Bu suç, eski Hicri 1274 tarihli Osmanlı Ceza Kanununun 56.maddesinden 765 sayılı ETCK’nun 149/2.maddesine alınmış ve YTCK’nun 214/2.fıkrasmda da suç olarak tanımlanmıştır.

Suçun Manevi Unsuru

Bu suçların manevi unsurunun oluşabilmesi için genel kast yeterlidir. Failde tah­rik fiilini gerçekleştirirken herhangi bir saikin bulunması gerekli olmadığı için, ka­naatimizce bu suçlarda özel kastın aranmasına gerek yoktur. Bu suçların taksirle işlenmesi mümkün değildir.

Suça Etki Eden Nedenler

Ortak hüküm olan 218.madde uyarınca, bu suçların basın veya yayın yoluyla iş­lenmesi halinde temel ceza yarı oranında artırılır. Bu suçlarla ilgili olarak başkaca cezayı artıran veya daha az ceza verilmesini gerektiren özel bir hüküm öngörülme­miştir.

Teşebbüs

Bu suçların neticesi harekete bitişik birer suç olmaları nedeniyle, icra hareketlerinin kısımlarla bölünebildiği durumlarda, örneğin suçun basılmış eserler yoluyla işlenmesi halinde suçun teşebbüs derecesinde kalması mümkündür.

İştirak

Bu suçlar iştirak bakımından farklı bir özellik göstermez. Bu itibarla, bu suçlara iştirakin her hali (37-39.md.) olanaklıdır.

İçtima

Maddenin 3.fıkrası hükmünde özel bir içtima kuralı getirilmiştir. Buna göre, tahrik konusu suçların işlenmesi halinde, tahrikçi bu suçların her birinden dolayı azmettiren sıfatıyla sorumlu olacaktır. Bu durumda fail 214/1. veya 2. fıkrası­na göre değil, somut olayda tahrik sonucu gerçekleşen suçların sayısınca ilgili ka­nun hükümleri uygulanarak gerçek içtima kuralı uyarınca cezalandırılacaktır.

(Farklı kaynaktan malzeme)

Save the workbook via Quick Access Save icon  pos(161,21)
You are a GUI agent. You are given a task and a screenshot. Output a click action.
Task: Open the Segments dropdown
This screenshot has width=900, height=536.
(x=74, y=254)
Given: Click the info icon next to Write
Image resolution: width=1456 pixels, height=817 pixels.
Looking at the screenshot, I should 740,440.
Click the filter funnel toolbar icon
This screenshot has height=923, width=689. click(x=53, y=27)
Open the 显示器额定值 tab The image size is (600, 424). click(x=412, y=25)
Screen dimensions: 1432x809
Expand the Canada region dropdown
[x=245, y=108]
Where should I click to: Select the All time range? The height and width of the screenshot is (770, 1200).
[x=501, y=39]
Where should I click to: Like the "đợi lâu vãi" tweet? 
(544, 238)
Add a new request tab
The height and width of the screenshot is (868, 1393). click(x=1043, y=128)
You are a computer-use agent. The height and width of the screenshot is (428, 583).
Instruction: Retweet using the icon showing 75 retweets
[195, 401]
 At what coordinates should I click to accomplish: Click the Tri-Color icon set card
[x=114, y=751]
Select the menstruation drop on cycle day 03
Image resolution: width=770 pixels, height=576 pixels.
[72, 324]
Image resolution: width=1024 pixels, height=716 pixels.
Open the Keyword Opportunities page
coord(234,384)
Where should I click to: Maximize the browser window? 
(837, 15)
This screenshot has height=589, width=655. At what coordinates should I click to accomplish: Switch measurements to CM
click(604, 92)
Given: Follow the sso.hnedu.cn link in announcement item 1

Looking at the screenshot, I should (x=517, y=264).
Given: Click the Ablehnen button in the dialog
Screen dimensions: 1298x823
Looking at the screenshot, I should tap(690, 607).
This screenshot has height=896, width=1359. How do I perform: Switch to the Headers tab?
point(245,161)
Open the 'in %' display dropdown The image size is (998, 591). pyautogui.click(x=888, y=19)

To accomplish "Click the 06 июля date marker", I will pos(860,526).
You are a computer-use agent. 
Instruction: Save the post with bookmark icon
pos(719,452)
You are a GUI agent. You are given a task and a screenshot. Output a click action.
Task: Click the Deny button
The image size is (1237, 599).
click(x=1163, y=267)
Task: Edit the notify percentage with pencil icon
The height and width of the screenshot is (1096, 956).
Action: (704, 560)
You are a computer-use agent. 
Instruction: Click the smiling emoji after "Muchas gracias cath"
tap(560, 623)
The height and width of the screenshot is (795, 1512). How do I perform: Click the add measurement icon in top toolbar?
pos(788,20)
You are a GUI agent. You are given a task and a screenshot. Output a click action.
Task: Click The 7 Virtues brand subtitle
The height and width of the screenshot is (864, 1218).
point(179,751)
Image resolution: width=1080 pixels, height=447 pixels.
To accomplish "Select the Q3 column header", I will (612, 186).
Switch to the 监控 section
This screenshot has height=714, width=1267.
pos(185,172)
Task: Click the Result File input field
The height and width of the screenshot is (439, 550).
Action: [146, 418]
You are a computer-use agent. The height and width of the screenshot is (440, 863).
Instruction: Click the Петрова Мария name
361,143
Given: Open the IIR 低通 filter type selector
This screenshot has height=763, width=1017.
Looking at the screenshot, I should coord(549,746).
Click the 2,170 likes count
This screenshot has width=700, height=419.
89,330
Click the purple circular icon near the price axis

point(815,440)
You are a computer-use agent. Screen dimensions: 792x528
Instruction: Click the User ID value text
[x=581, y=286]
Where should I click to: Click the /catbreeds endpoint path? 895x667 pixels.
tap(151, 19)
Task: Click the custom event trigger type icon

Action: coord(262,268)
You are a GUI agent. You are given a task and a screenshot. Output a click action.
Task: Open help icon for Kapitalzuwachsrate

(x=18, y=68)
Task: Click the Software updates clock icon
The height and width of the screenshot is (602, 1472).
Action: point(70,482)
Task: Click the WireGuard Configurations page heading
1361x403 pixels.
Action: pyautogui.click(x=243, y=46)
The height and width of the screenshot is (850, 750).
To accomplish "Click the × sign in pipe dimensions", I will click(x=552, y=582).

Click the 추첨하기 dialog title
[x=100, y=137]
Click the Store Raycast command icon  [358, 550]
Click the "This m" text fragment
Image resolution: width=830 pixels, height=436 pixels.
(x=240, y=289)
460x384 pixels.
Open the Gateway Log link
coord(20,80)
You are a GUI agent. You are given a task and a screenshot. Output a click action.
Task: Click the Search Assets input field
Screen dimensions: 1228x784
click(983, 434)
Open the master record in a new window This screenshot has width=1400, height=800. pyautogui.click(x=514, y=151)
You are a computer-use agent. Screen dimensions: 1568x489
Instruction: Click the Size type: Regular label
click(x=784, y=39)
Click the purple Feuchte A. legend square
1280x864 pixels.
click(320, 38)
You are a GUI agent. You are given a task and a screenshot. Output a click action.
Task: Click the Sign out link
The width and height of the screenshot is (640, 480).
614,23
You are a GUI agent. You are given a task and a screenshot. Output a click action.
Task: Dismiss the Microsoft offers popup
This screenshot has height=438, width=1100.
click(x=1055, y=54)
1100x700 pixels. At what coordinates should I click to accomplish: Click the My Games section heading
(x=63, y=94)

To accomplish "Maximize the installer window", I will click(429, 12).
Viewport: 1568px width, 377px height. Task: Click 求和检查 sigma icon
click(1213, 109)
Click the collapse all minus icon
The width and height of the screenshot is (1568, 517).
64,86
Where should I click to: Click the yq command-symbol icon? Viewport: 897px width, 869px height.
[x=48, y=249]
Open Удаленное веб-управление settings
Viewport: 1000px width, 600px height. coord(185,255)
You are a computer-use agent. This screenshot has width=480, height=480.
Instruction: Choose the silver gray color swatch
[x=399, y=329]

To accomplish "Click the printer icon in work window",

Suç işlemeye tahrik ve halkı birbirini öldürmeye tahrik suçlarının zincirleme suç (43.md.) biçiminde işlenmesi mümkündür.

Kovuşturma

Bu suçların soruşturma ve kovuşturmaları re’sen yapılır.

Görevli Mahkeme

5235 sayılı kanunun 11. ve 12.maddeleri uyarınca, 1.fıkradaki suçta görevli mahkeme asliye ceza mahkemesi, 2.fıkradaki suçta ise ağır ceza mahkemesidir. Ancak, suçun basılmış eserler yoluyla işlenmesi ve aynı yerde asliye ve ağır ceza mahkemelerinin birden fazla dairesinin bulunması halinde bu davalar, 5187 sayılı Basın Kanununun 27.maddesi uyarınca iki numaralı mahkeme­de görülür ve bu davalar acele işlerden sayılır.

Suçun Yaptırımı

1.fıkradaki suçun yaptırımı altı aydan beş yıla kadar hapis, 2.fıkradaki suçun yaptırımı ise, onbeş yıldan yirmidört yıla kadar hapis cezasıdır.

Dava Zamanaşımı

1.fıkradaki suçun dava zamanaşımı süresi 66/1-e bendi uyarınca sekiz yıl, 2.fıkradaki suçun dava zamanaşımı süresi ise 66/1-e bendi uya­rınca yirmi yıldır. Suçların basın veya yayın yoluyla işlenmesi durumunda, bu nite­likli halin 66/3.fıkrası uyarınca dava zamanaşımı süresinin belirlenmesinde gözetil­mesi gerekir.